TEXT SEGMENT ::
- Opening Delimiter -

James Florio was a prominent member of the political scene in New Jersey for many years. A Democrat, he would hold public offices at the local, state and federal levels. Environmentalism and gun safety were hallmark concerns of his during the course of his political career, indicates The Hill.

But by and large, Florio's legacy in politics has been defined by policies regarding taxes and education funding. And for many, they would not remember his policies fondly. But Florio would become viewed as something of an elder statesman as time went on.

And many who may still be critical of financial implementations have been mourning his passing.

Died from heart failure

James Florio passed away at a hospital in Voorhees Township, New Jersey; not far from Philadelphia, Pennsylvania. He died on September 25, the news was confirmed the following day by current New Jersey Governor Phil Murphy.

Florio's first elected office was as a member of the New Jersey General Assembly. He won a seat in the Assembly in 1969, 1971 and 1973. Previously, he had been a staffer for Assemblyman John J. Horn.

In 1974, Florio won a seat in the United States House of Representatives from the 1st District of New Jersey. He defeated Republican incumbent John E. Hunt. Florio went on to be re-elected to the House seven times.

- Closing Delimiter -

DESCRIPTION OF THE TASK :: Reproduce verbatim the portion of the passage on James Florio between "James Florio was" and "time went on.", inclusive.

GIVEN INFORMATION ::
- Opening Delimiter -

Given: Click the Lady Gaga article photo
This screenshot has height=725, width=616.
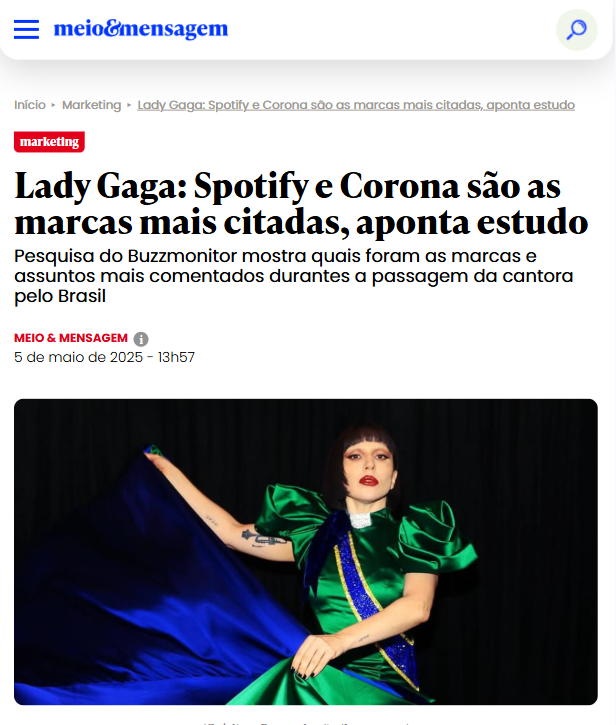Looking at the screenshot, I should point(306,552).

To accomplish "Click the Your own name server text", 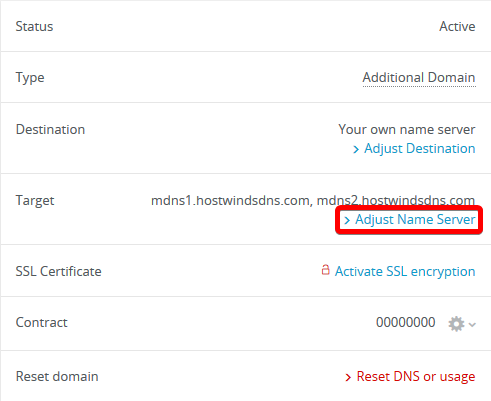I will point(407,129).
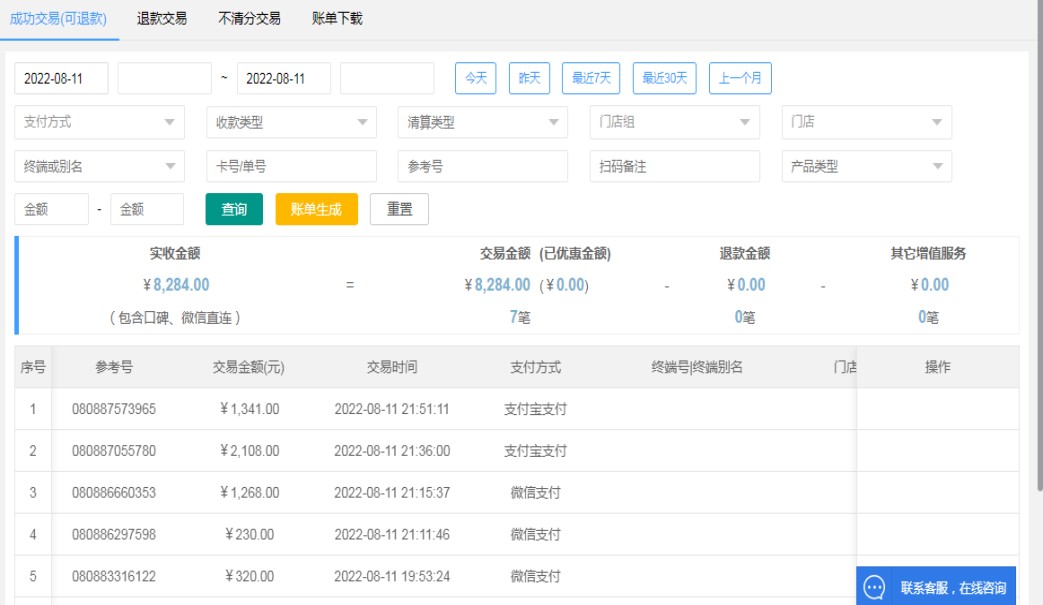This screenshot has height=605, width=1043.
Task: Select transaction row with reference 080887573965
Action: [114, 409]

- Closing Delimiter -

RESPONSE TO THIS TASK ::
James Florio was a prominent member of the political scene in New Jersey for many years. A Democrat, he would hold public offices at the local, state and federal levels. Environmentalism and gun safety were hallmark concerns of his during the course of his political career, indicates The Hill.

But by and large, Florio's legacy in politics has been defined by policies regarding taxes and education funding. And for many, they would not remember his policies fondly. But Florio would become viewed as something of an elder statesman as time went on.